Tuesday, June 9, 2020

References to God as Father in the Old Testament

In my recently posted notes on John 5:1-18, I said, "I do not believe the Old Testament contains a single unambiguous reference to God as the Father." Having now done the tedious work of checking every single occurrence of the word "father" in the Old Testament, I find that this is a bit of an overstatement. There are possibly as many as 13 (but in my judgment only 11) verses in the Old Testament which call God "father."

God as the father of the Israelites
  • "Do ye thus requite the Lord, O foolish people and unwise? is not he thy father that hath bought thee? hath he not made thee, and established thee?" (Deut. 32:6).
  • "Doubtless thou art our father, though Abraham be ignorant of us, and Israel acknowledge us not: thou, O Lord, art our father, our redeemer; thy name is from everlasting" (Isaiah 63:16).
  • "But now, O Lord, thou art our father; we are the clay, and thou our potter; and we all are the work of thy hand" (Isaiah 64:8).
  • "Wilt thou not from this time cry unto me, My father, thou art the guide of my youth?" (Jeremiah 3:4).
  • "They shall come with weeping, and with supplications will I lead them: I will cause them to walk by the rivers of waters in a straight way, wherein they shall not stumble: for I am a father to Israel, and Ephraim is my firstborn" (Jeremiah 31:9).
  • "But I said, How shall I put thee among the children, and give thee a pleasant land, a goodly heritage of the hosts of nations? and I said, Thou shalt call me, My father; and shalt not turn away from me" (Jeremiah 3:19).
God as the father of Solomon
  • "He shall build me an house, and I will stablish his throne for ever. I will be his father, and he shall be my son: and I will not take my mercy away from him, as I took it from him that was before thee" (1 Chronicles 17:12-13).
  • "He shall build an house for my name; and he shall be my son, and I will be his father; and I will establish the throne of his kingdom over Israel for ever" (1 Chronicles 22:10).
  • "And he said unto me, Solomon thy son, he shall build my house and my courts: for I have chosen him to be my son, and I will be his father" (1 Chronicles 28:6).
God as the father of the fatherless
  • "A father of the fatherless, and a judge of the widows, is God in his holy habitation" (Psalm 68:5).
God as the father of David
  • "He shall cry unto me, Thou art my father, my God, and the rock of my salvation. Also I will make him my firstborn, higher than the kings of the earth" (Psalm 89:26-27).
Other possible references that I reject
  • "For unto us a child is born, unto us a son is given: and the government shall be upon his shoulder: and his name shall be called Wonderful, Counsellor, The mighty God, The everlasting Father, The Prince of Peace" (Isaiah 9:6). This is not a direct reference to God but the prophetic name given to a child: Pele-joez-el-gibbor-abi-ad-sar-shalom. The elements el and abi mean "God" and "father," respectively, but the name hardly amounts to an assertion that God is the Father. (There are also two minor biblical characters named Abiel, "my father is God"; I don't consider their names to be theological claims, either.)
  • "Have we not all one father? hath not one God created us? why do we deal treacherously every man against his brother, by profaning the covenant of our fathers?" (Malachi 2:10). Malachi is condemning the priests for showing partiality in their ministry. I read him as saying that partiality is inappropriate for two reasons: we all have one father (i.e., we are all Israelites, descendants of Abraham, Isaac, and Jacob) and one God has created us all. There immediately follows a reference to "the covenant of our fathers," confirming that he is talking about human ancestors rather than God.

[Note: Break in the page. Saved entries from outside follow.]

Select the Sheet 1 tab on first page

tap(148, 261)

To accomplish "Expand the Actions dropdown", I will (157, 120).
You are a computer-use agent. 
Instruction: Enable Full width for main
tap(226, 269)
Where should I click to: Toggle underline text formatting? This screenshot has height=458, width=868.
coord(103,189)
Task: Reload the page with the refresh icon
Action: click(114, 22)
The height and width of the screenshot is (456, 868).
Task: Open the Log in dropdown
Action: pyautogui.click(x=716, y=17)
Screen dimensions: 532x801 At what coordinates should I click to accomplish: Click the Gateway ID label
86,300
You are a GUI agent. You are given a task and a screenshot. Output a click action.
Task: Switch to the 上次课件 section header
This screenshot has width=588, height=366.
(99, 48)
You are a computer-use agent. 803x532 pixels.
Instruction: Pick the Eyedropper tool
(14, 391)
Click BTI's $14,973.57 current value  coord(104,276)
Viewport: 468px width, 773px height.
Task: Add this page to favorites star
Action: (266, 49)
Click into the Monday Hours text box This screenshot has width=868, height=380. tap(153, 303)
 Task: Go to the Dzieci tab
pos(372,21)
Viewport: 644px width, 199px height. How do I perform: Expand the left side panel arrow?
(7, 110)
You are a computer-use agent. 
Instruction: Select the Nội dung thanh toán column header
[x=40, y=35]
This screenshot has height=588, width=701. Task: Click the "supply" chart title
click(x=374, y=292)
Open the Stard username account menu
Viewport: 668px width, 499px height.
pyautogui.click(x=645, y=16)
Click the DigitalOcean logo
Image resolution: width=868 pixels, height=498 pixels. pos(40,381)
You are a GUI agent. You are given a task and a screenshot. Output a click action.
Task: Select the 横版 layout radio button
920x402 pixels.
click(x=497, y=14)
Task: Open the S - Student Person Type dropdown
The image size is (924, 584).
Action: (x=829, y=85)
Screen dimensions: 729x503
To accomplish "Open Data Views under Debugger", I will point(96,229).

So references to God as father do occur in the Old Testament. Nevertheless, I consider Jesus' use of "Father" to be both quantitatively and qualitatively different from anything in the Old Testament.

The quantitative difference is glaringly obvious. God is called "father" just 11 times in the whole 23,145 verses of the Old Testament. In contrast, the Fourth Gospel alone (879 verses) calls God "Father" 122 times -- and "God" only 83 times.

The qualitative difference is that the Old Testament never uses "Father" the way it uses "God" or "Lord," as a straightforward name/title for the Deity. There are in the Old Testament such statements as "God is my rock" and "the Lord is my light" -- but these are nonce metaphors; they're not what God is called. We don't see any expressions like "keep the commandments of the Light" or "the Rock spake unto Moses" or anything like that. "Father," as used in the Old Testament, is no different in this way from "light" or "rock" or any of the other figurative designations which may from time to time be applied to God, and the King James translation reflects this by not capitalizing "father" even when it is referring to God (except in Isaiah 9:6, where the translators are confused). In the New Testament, on the other hand, "Father" is capitalized because it is what God is called -- particularly in the Fourth Gospel (122 uses of "Father" for God, vs. 67 in the other three Gospels combined).

Sunday, June 7, 2020

The healing at Bethesda (Notes on John 5:1-18)

From a video of this episode by the CJCLDS

[1] After this there was a feast of the Jews; and Jesus went up to Jerusalem.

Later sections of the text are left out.